Deux ans et demi après leur retrait militaire, les États-Unis sont contraints de remettre le doigt en Irak. L'opposition et les médias américains accusent le gouvernement d'être parti trop tôt ou d'avoir manqué de stratégie en Syrie voisine.
Face à la rapidité de l'offensive des combattants de l'État islamique en Irak et au Levant (EIIL), les Américains n'ont pas d'autre choix que de renforcer leur appui à une armée irakienne en déroute. Très réticent à intervenir militairement sur des théâtres extérieurs, Barack Obama a déclaré, jeudi 12 juin, "ne rien exclure" et examiner toutes les options à sa disposition, y compris des frappes aériennes, pour venir en aide au gouvernement irakien.
Quelle que soit la décision prise par l'armée américaine, l'idée de remettre le doigt en Irak deux ans et demi après le départ du dernier soldat américain - et ce, au terme d'un très lourd engagement militaire pendant huit ans -, rend la presse américaine amère. "Les Américains ont laissé derrière eux un État irakien incapable de tenir debout seul, écrit le "New Yorker". Ce que nous avons construit s'est écroulé. Voilà ce qui reste de la guerre en Irak”.
"Ce n’est pas pour cela que moi et mes amis nous sommes battus, ce n’est pas ce pour quoi ils sont morts." Voilà ce qu’écrit John Nagl, un vétéran américain des deux guerres en Irak, dans les colonnes du "Washington Post". "Nous payons aujourd’hui le prix de notre précipitation en Irak et de notre indécision en Syrie", poursuit-il. Pour le quotidien, "l'administration américaine a besoin de prendre conscience de cette poudrière au Moyen-Orient, et doit établir une stratégie qui va plus loin qu'un départ précipité d'Irak."
"Que fait le président ?"
Car c'est bien ce que les Républicains reprochent au président Obama : l'absence présumée de stratégie américaine dans la région. John Boehner, président de la Chambre des représentants, a brocardé "l'échec de la politique américaine en Syrie, Libye et Égypte, et l'absence de stratégie plus large pour le Moyen-Orient [qui] a un impact direct sur la situation en Irak". Les "terroristes" sont "à 100 miles de Bagdad, et que fait le président ? Il fait la sieste", a-t-il lancé.

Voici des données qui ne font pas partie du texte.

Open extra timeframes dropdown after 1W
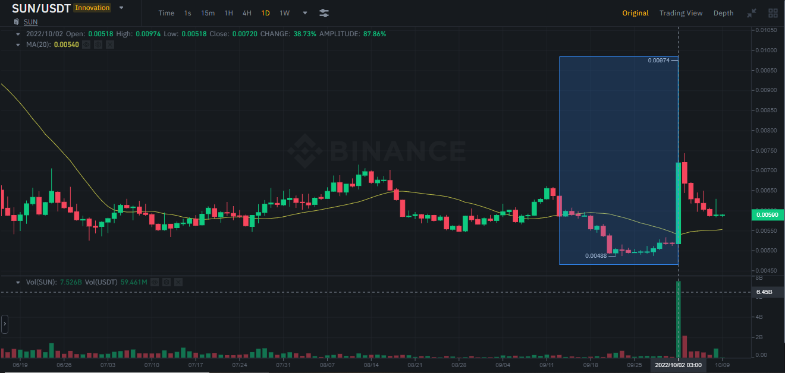The height and width of the screenshot is (373, 785). coord(305,12)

Le sénateur John McCain a même réclamé la démission de l'équipe de sécurité nationale du président Obama, visant sa conseillère Susan Rice et le secrétaire d'État John Kerry.
"Nous n'avons pas eu de stratégie régionale de sécurité nationale, pour gérer ce qui se passe en Syrie, en Irak, en Jordanie", renchérit le général Eaton, dénonçant lui aussi un "échec" des États-Unis en Syrie, qui aurait "contribué" au succès de l'EIIL en Irak. Le département d'État a lui-même reconnu que "l'impact de la crise en Syrie et son débordement en Irak ont clairement été un facteur majeur" de l'offensive des djihadistes radicaux.
Printemps arabe de 2011
Le politilogue Christopher Chivvis, du centre d'études Rand, voit même dans l'insurrection en Irak le résultat d'un "choc exogène, qui est clairement le Printemps arabe" de 2011. "Sans le Printemps arabe, il est bien moins probable que l'on ait assisté à cette détérioration en Irak", pense-t-il.
Reste que pour les États-Unis, d'autres possibilités s'offrent à Washington, comme d'éventuelles frappes aériennes, l'accélération de la livraison d'armements et l'intensification de la formation des forces armées irakiennes. De fait, résume pour l'AFP le général en retraite Paul Eaton, "ce que les armées occidentales font de mieux, c'est d'apprendre aux autres à se battre".